Make an exact copy of the records, omitting all images.

**RECORDS SUPPLIED:**
╔══

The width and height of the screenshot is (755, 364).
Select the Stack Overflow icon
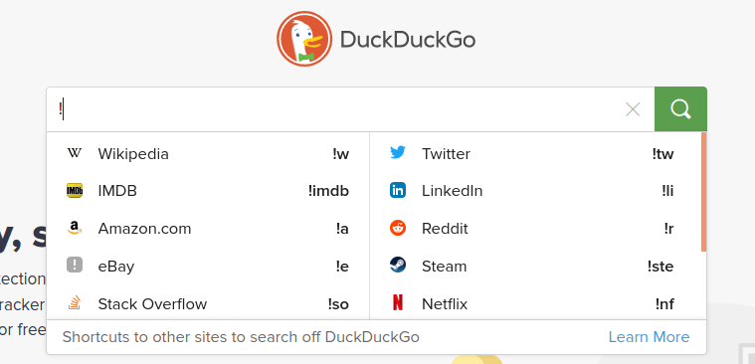pyautogui.click(x=75, y=303)
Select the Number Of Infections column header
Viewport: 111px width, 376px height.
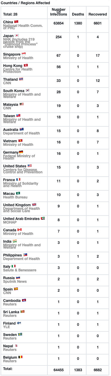coord(59,12)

╚══

**WRITTEN SOLUTION:**
The width and height of the screenshot is (755, 364).
Select the Stack Overflow icon
pyautogui.click(x=75, y=303)
Select the Number Of Infections column header
Viewport: 111px width, 376px height.
coord(59,12)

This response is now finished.